Here's a mirror on my personal git server.

@FireMasterK are you available at all to run a cron job or service on your host that would run something like git-bug?

[BiosPlus]

imo this should be marked as closed.

• This repo is already being backed up by the maintainer in a separate self-hosted location.
• The current CEO of GH is working with the YTDL team to have the original repo reinstated (he's present on their IRC).
• This action exists that can be used to mirror the repo elsewhere. (https://github.com/spyoungtech/mirror-action)

[xloem]

• This repo is already being backed up by the maintainer in a separate self-hosted location.

obviously that doesn't address the bus-factor concern, but do you have a reference to where to find that mirror please?

[BiosPlus]

obviously that doesn't address the bus-factor concern, but do you have a reference to where to find that mirror please?

It's being kept private from what I can see, the maintainer is on a discord that we share and has posted it.
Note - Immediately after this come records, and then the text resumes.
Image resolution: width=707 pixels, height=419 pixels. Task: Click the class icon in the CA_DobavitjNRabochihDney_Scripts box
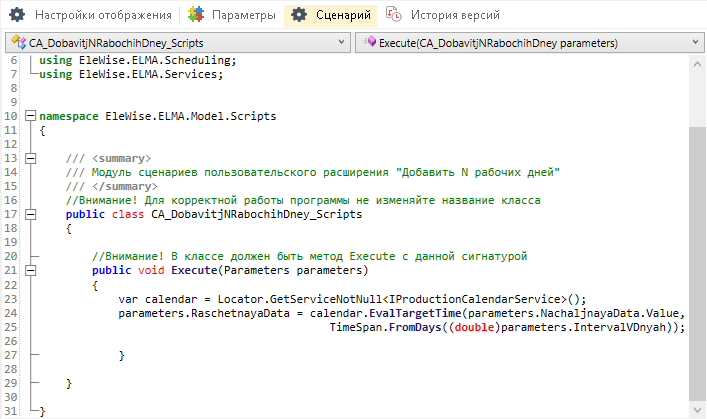[x=17, y=43]
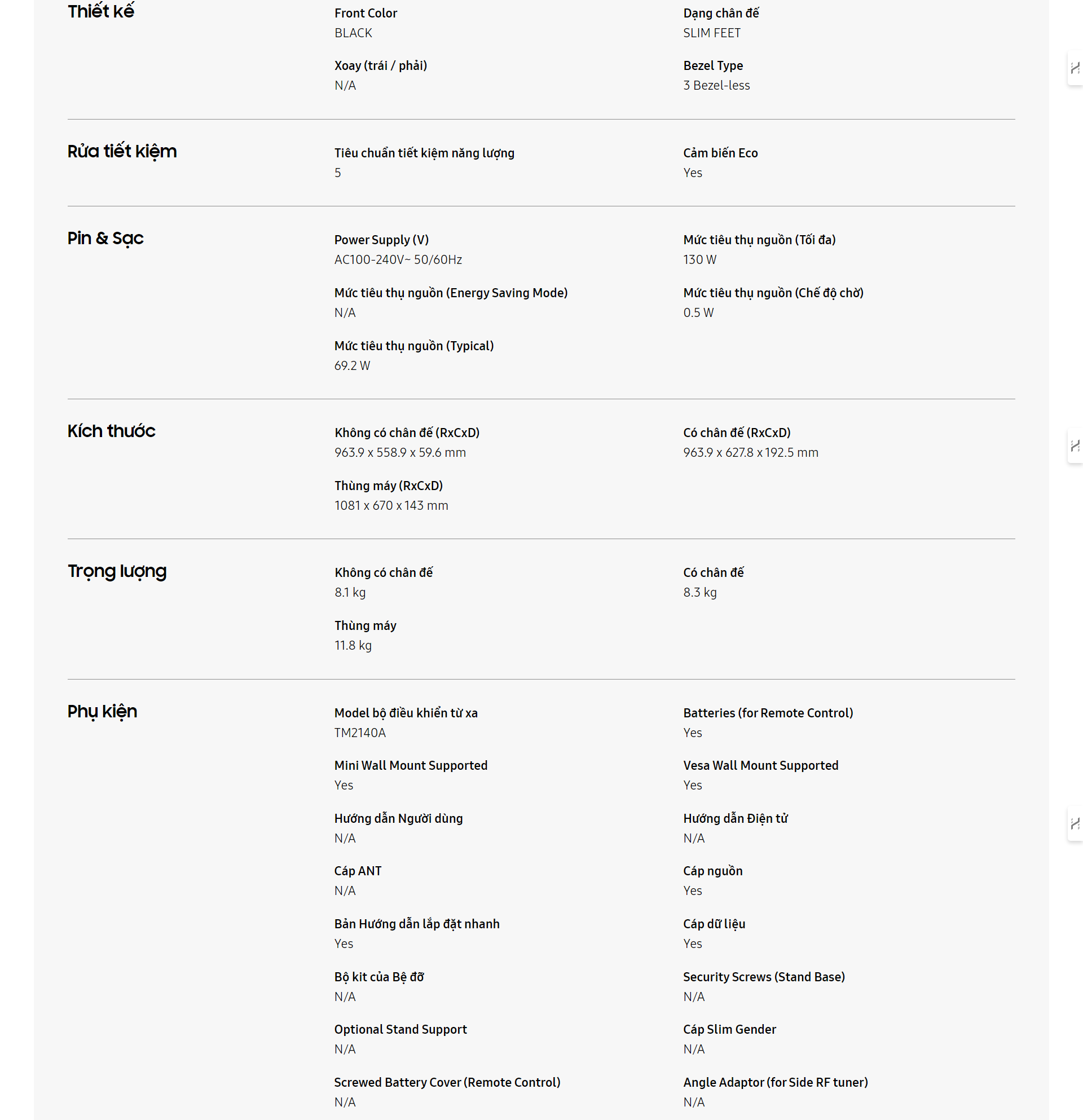Click the Mini Wall Mount Supported label

[410, 766]
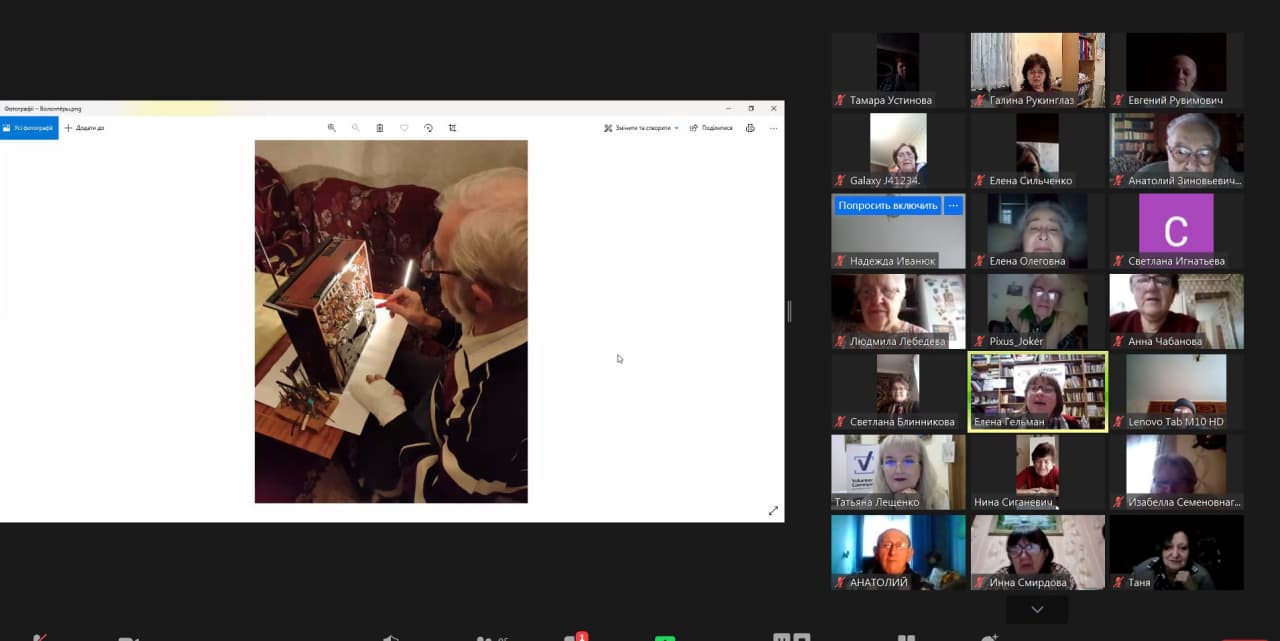Open the 'Додати до' menu

pos(85,128)
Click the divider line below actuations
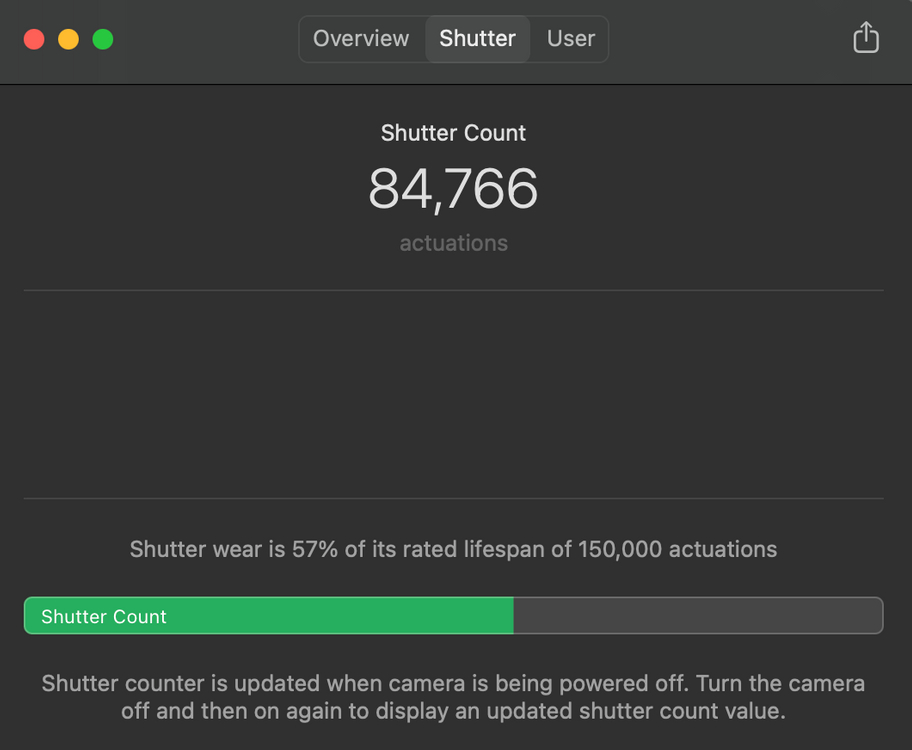The height and width of the screenshot is (750, 912). (x=453, y=291)
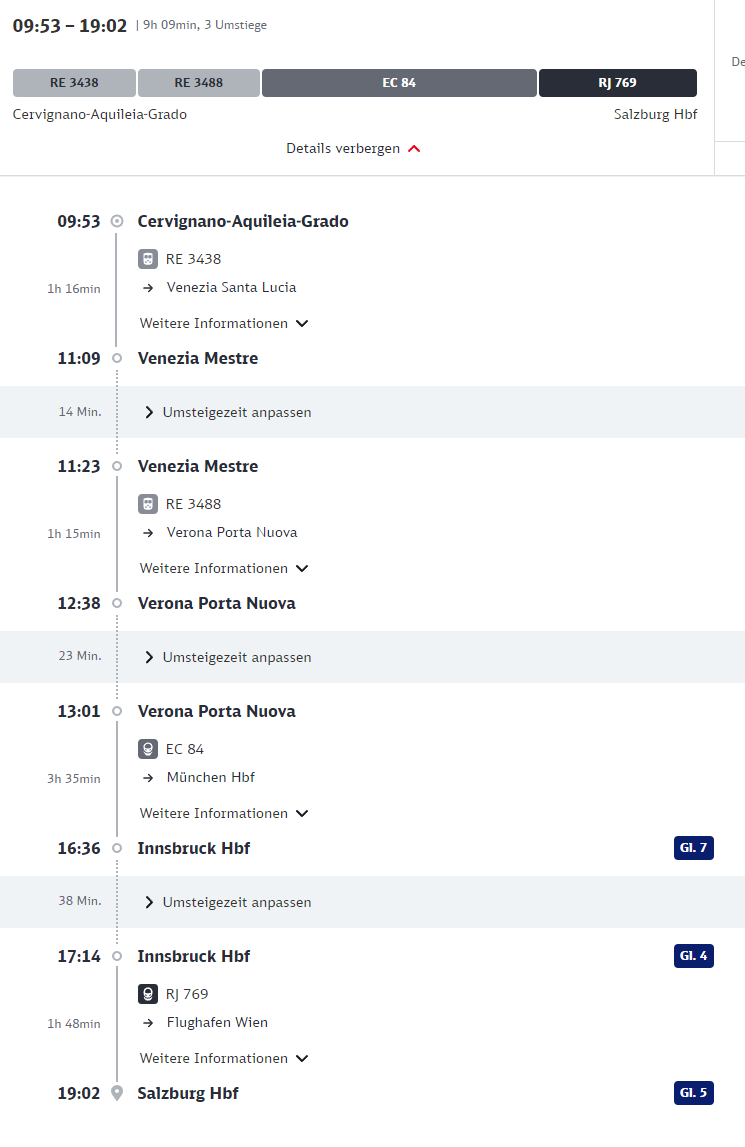
Task: Click the RE 3488 train icon
Action: point(148,504)
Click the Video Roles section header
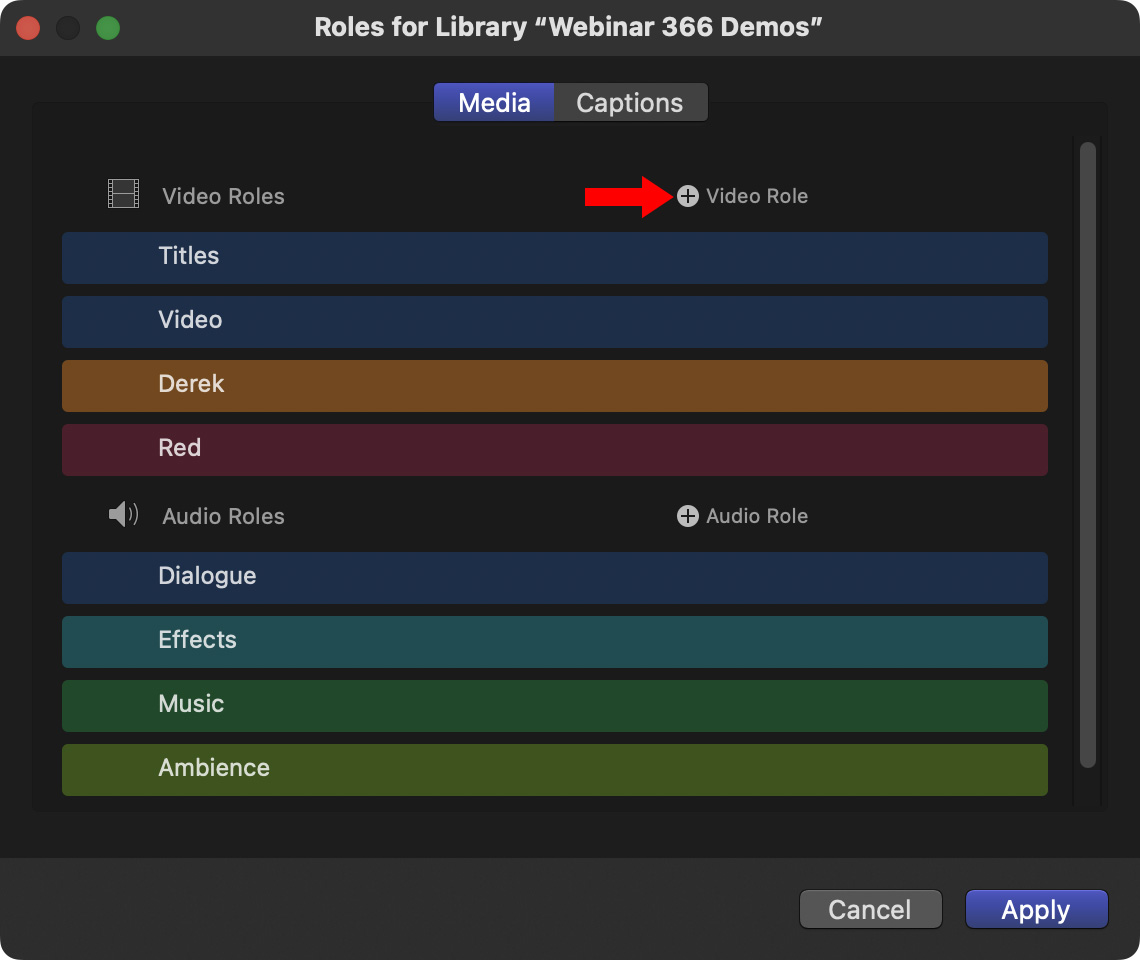This screenshot has height=960, width=1140. coord(223,196)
I'll leave it to them to choice whether to divulge the url

[shakeyourbunny]

https://git.kavin.rocks/kavin/yt-dlc Here's a mirror on my personal git server. @FireMasterK are you available at all to run a cron job or service on your host that would run something like git-bug?

This site uses gitea, which has an inbuilt feature to mirror other repos.

[xloem]

@shakeyourbunny do you know whether gitea mirrors issues like git-bug does, and pull requests? edit: the answer is no, git-bug and gitea mirroring solve differing problems. https://github.com/go-gitea/gitea/issues/1876

[Nekun]

@BiosPlus

The current CEO of GH is working with the YTDL team to have the original repo reinstated (he's present on their IRC).

https://nitter.net/t3rr4dice/status/1320660235363749888 As you can see on screenshot, one of conditions for return youtube-dl repository on GitHub is deleting code to bypass YouTube DRM, so if youtube-dl team will make decision to stay on GH, functionality will be strongly reduced, you'll can't download or watch in mpv much of music videos anymore.

[xloem]

there also doesn't appear to be a discord channel. there's a gitter bridged to matrix.